[Activity] Leaving out the pictures, print exactly the lines from the one holding "You are a computer-use agent." to the last line of the entries below, both included, and nothing more.

[Items listed in a dataset]

════════════════════

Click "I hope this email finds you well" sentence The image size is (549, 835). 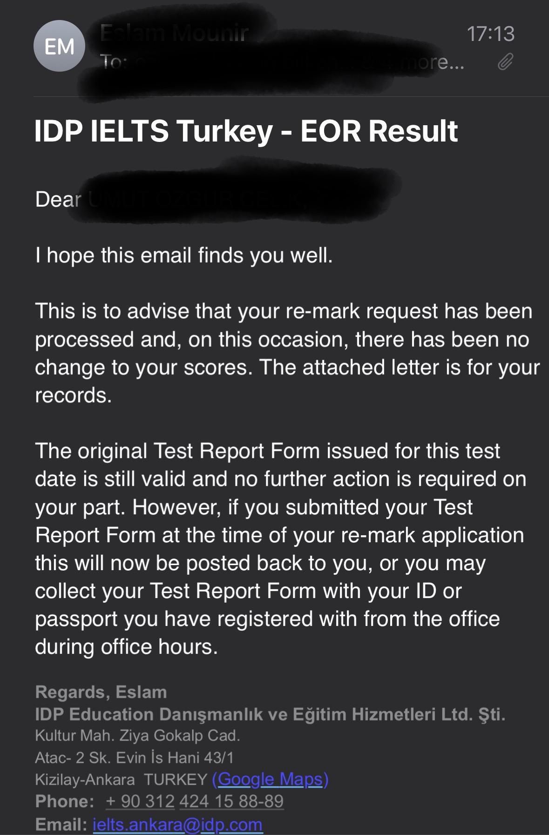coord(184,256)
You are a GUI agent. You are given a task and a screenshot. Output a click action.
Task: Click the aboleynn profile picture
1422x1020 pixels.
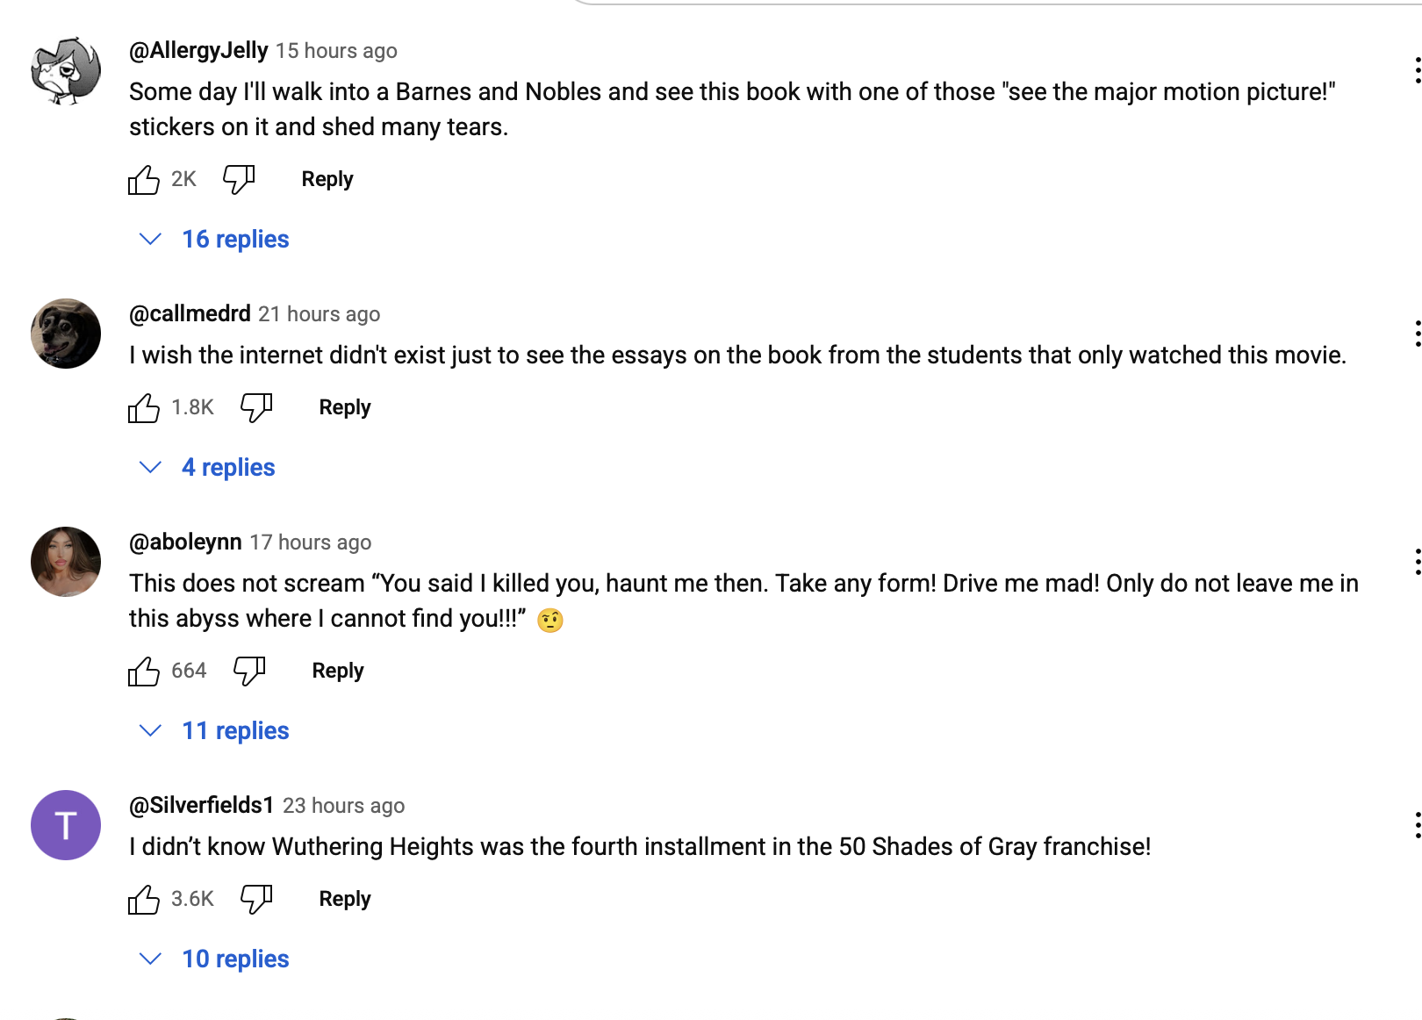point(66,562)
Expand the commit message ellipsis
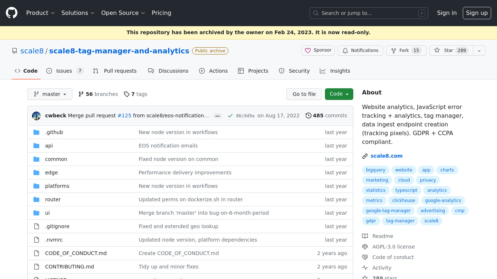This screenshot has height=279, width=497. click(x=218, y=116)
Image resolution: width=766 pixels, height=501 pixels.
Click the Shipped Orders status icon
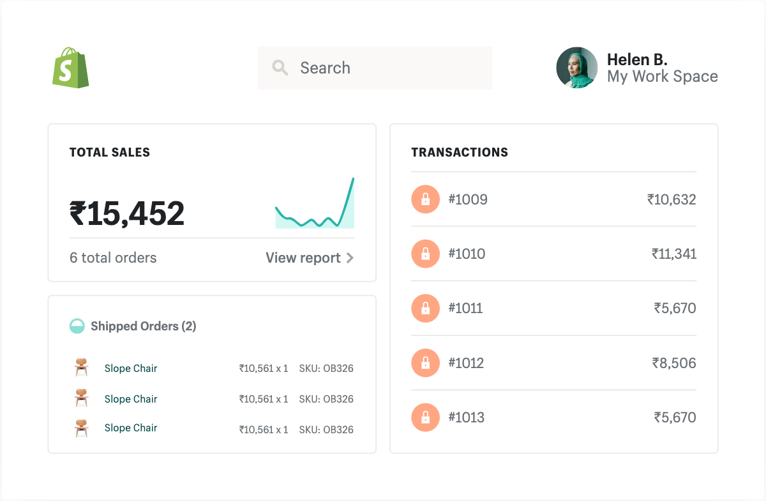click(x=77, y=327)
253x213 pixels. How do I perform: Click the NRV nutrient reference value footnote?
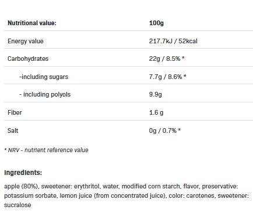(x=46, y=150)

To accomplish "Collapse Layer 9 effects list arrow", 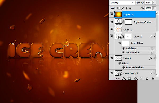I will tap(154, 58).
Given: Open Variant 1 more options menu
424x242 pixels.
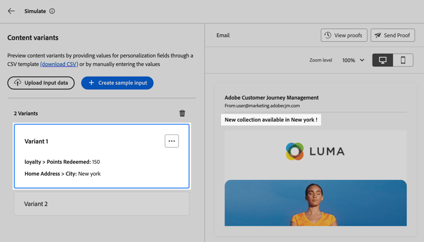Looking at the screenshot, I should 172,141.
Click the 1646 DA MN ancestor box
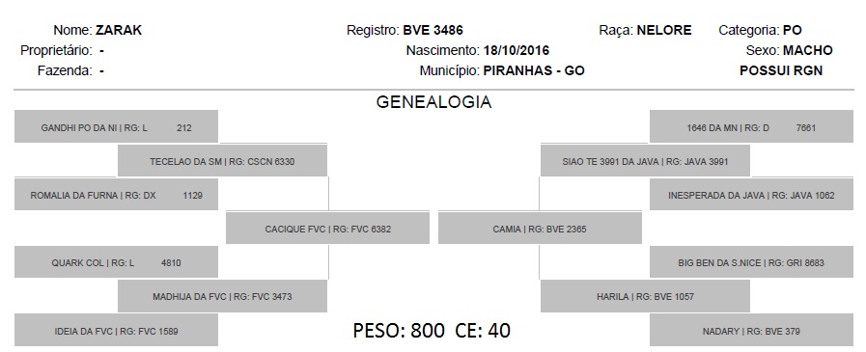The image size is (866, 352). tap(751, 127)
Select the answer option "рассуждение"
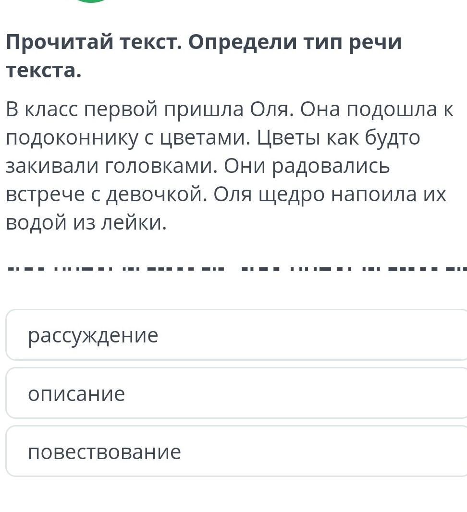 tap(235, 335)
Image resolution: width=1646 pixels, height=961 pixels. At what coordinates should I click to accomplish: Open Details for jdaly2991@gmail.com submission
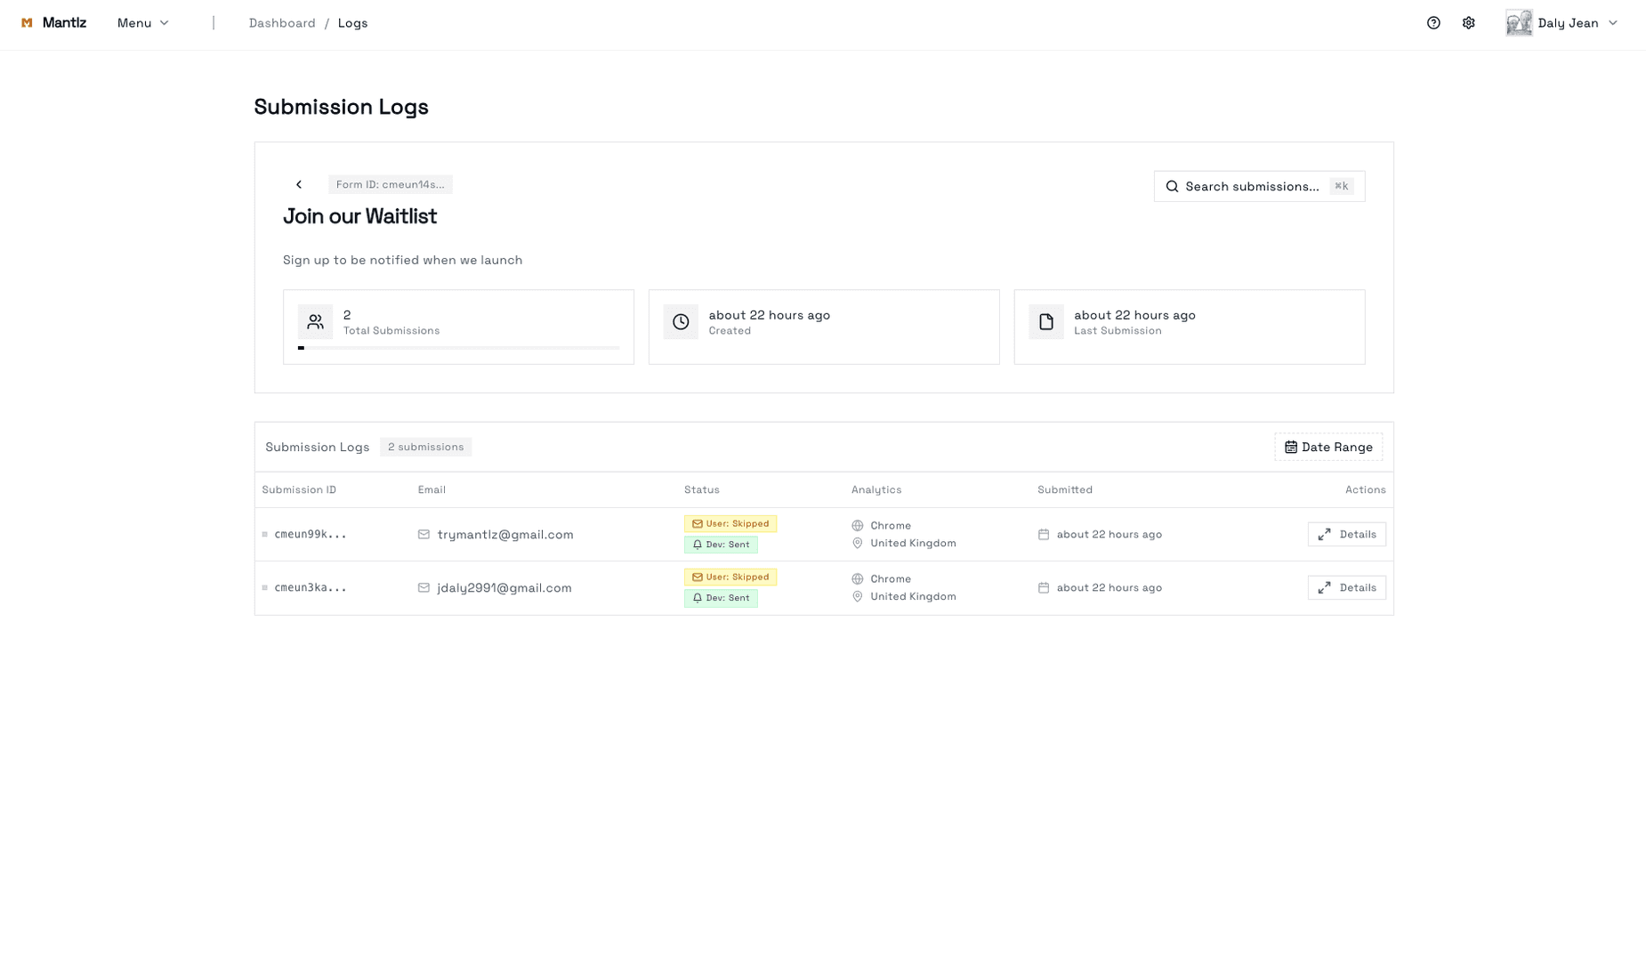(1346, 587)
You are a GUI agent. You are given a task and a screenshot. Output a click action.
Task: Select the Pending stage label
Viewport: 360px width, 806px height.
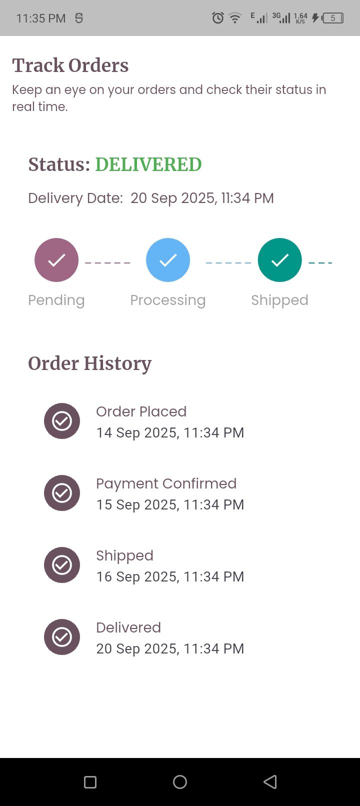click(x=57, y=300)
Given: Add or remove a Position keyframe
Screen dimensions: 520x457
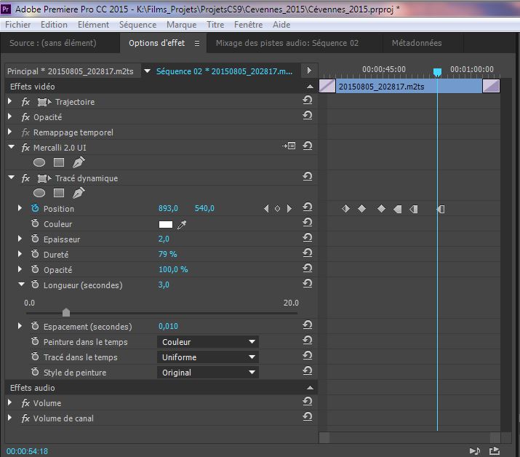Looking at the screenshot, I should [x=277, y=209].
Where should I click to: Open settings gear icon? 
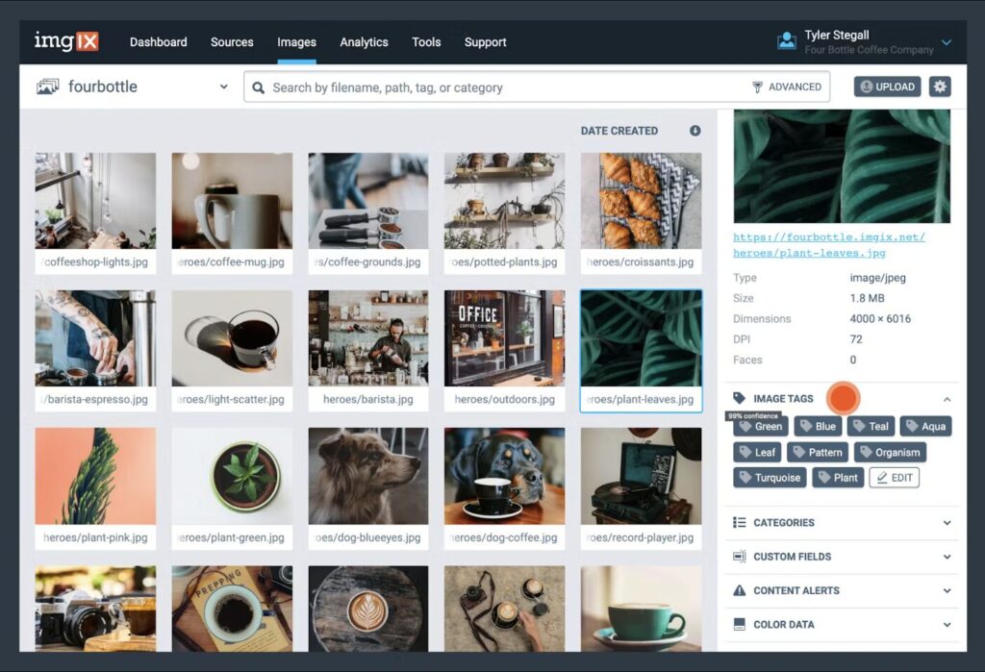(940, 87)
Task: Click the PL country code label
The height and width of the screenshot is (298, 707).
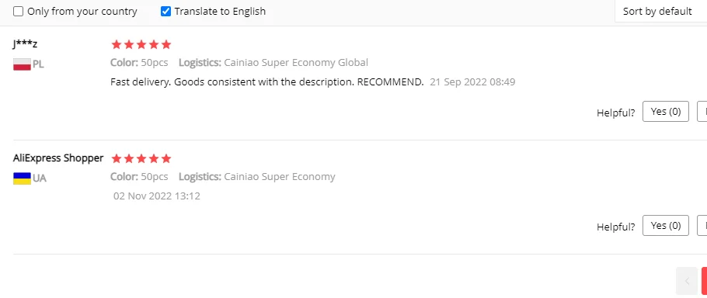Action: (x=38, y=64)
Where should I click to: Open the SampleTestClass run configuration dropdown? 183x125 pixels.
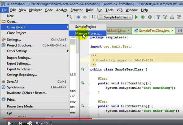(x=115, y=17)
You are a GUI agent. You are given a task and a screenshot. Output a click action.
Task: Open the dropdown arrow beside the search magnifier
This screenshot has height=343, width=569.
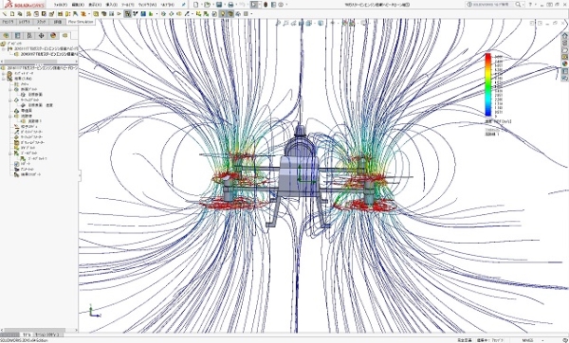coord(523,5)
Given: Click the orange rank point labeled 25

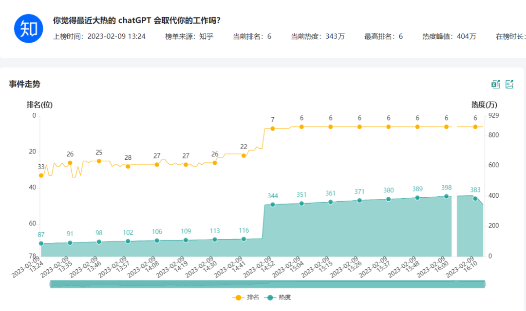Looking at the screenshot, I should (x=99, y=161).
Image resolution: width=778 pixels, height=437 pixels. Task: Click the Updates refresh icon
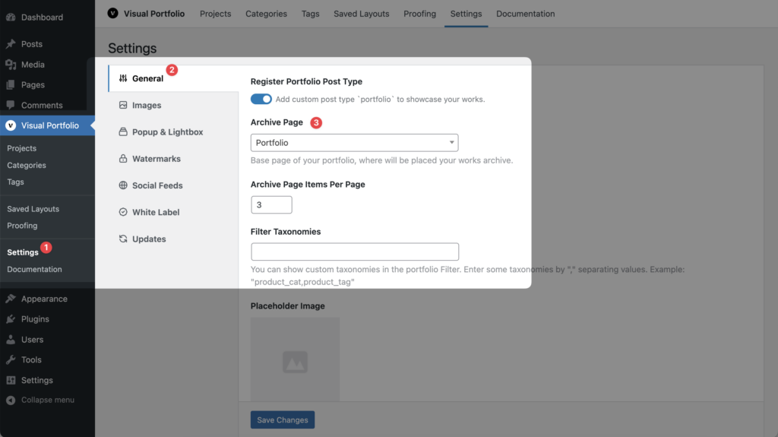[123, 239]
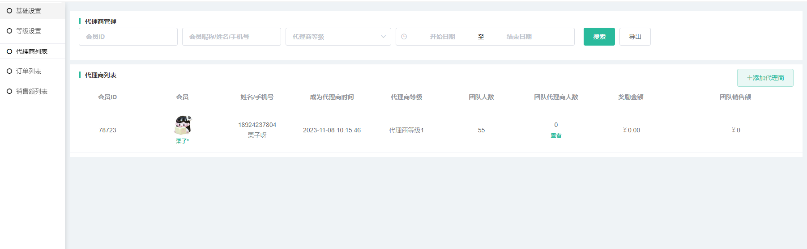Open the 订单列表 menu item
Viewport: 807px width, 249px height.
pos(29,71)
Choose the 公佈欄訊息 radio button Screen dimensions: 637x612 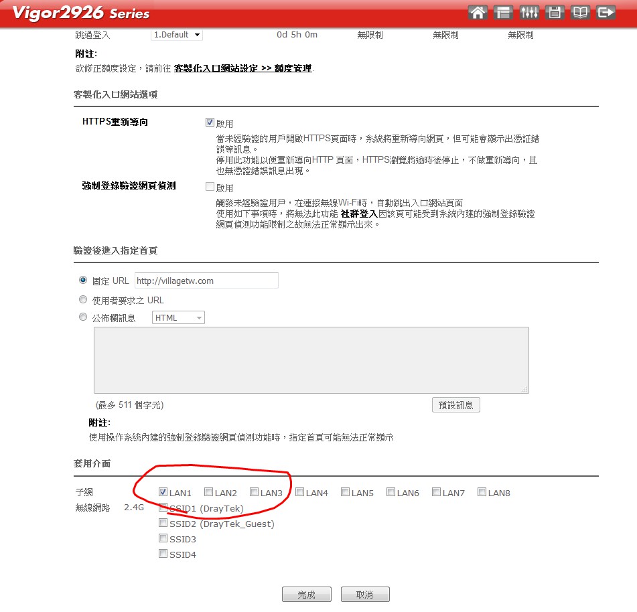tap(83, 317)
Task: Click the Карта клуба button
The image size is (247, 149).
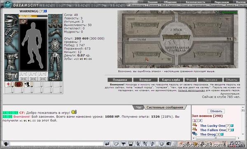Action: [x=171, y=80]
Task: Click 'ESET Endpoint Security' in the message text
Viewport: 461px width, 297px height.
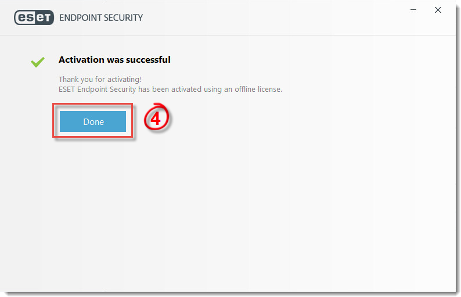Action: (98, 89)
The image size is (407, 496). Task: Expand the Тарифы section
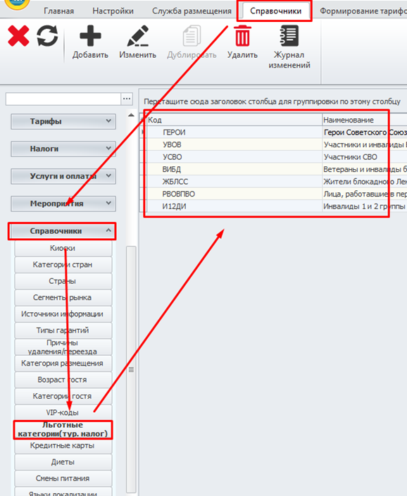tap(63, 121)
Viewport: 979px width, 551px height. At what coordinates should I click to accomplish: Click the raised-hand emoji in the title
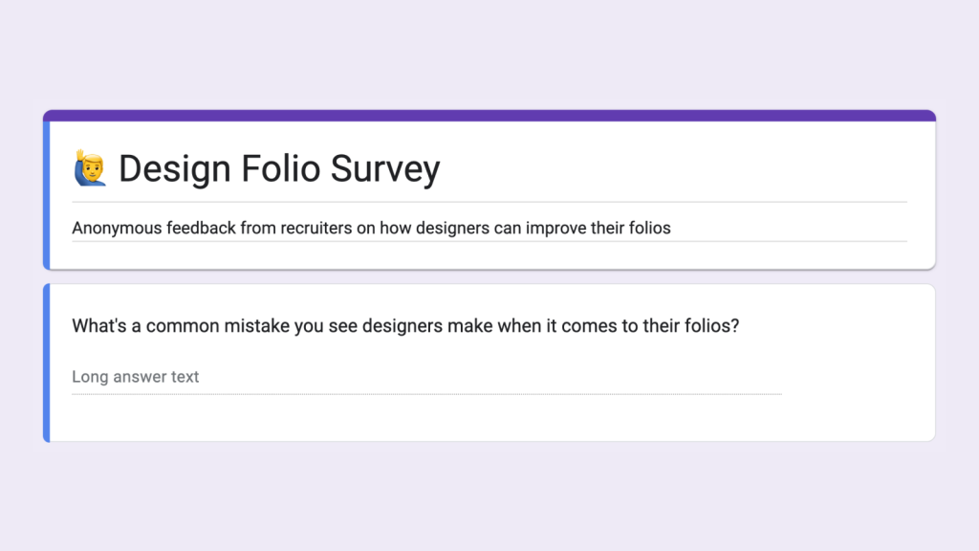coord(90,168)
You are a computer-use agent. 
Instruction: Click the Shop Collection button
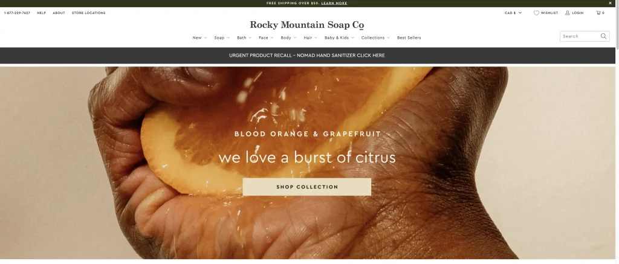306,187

════════════════════

[Worked solution]
You are a computer-use agent. 
Instruction: Click the Shop Collection button
306,187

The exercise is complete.